[Entries for locating text and elements]
⁂
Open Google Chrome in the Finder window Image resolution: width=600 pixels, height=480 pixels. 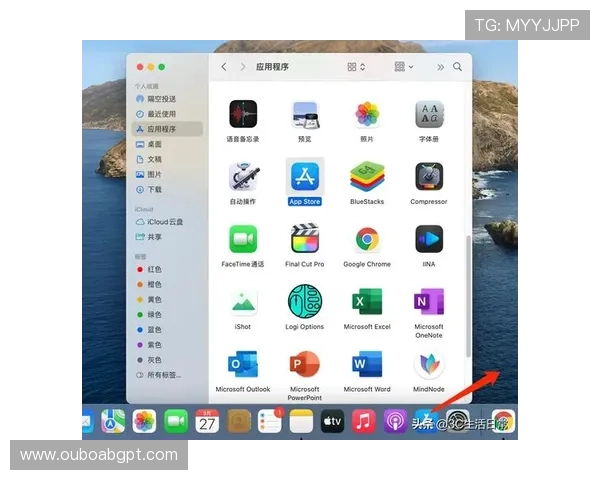[367, 240]
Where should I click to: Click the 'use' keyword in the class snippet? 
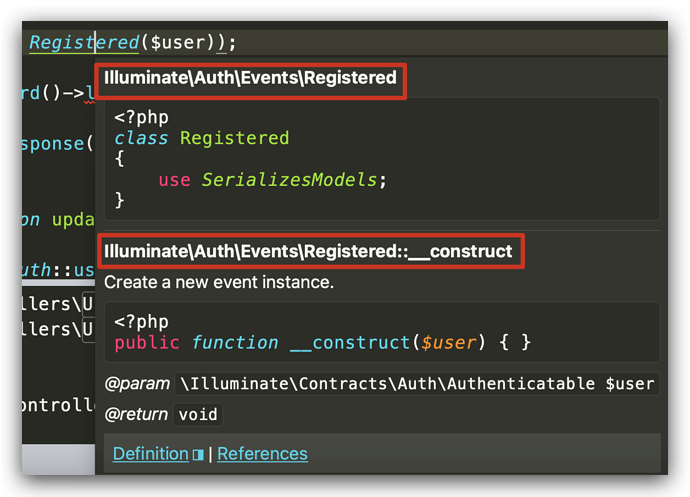[x=175, y=180]
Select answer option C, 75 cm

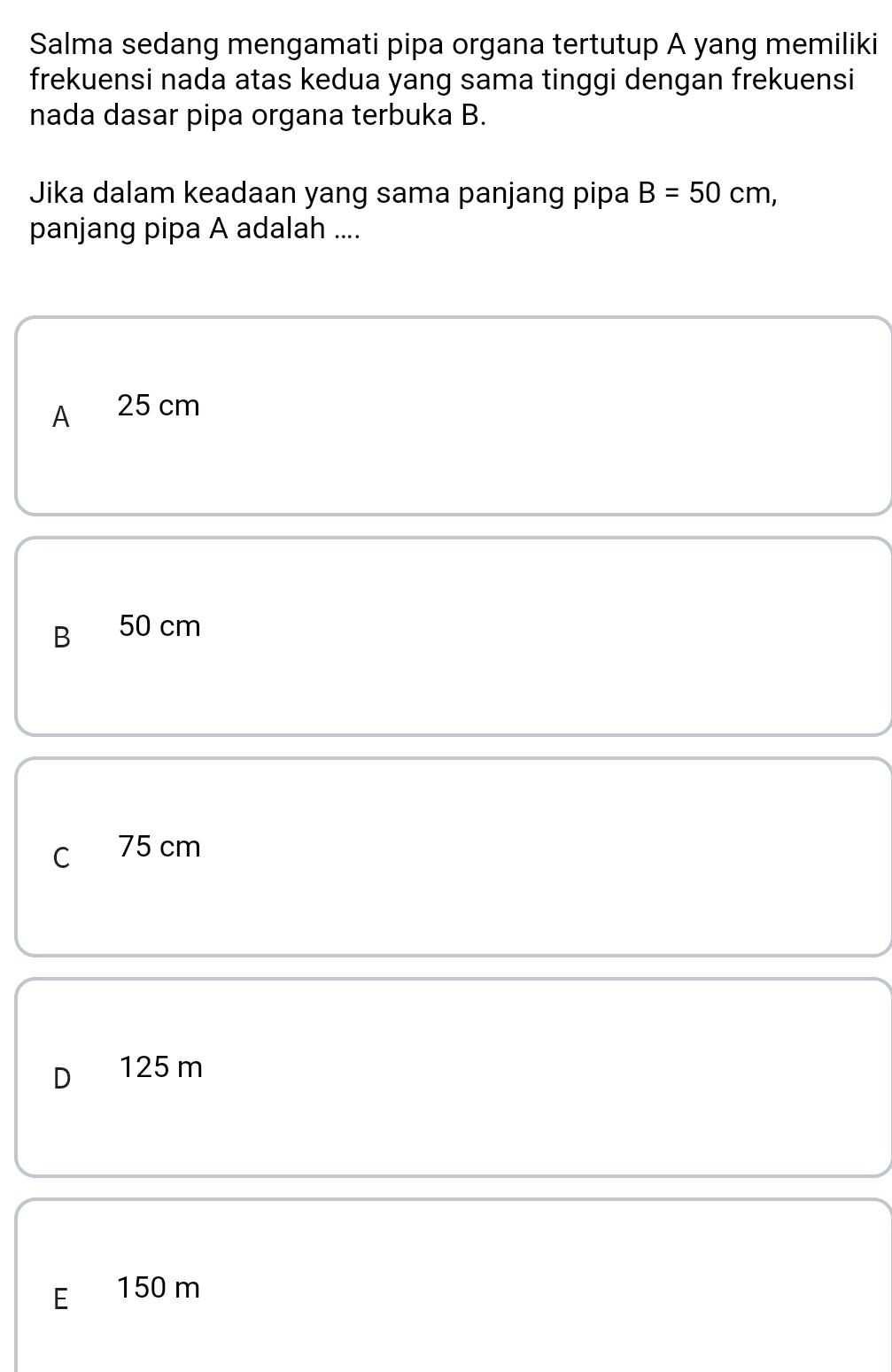454,857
⁂
* TASK BRIEF
Swap "keyword" for "term" in the listing above, beginning at the line that has "Where should I" and stopping after the last line of the listing, and write those lines out again with nothing else changed. Omit the pictures.

* RESPONSE TO THE EXERCISE
Where should I click to: Click the 'use' term in the class snippet? 
[x=175, y=180]
Select answer option C, 75 cm

454,857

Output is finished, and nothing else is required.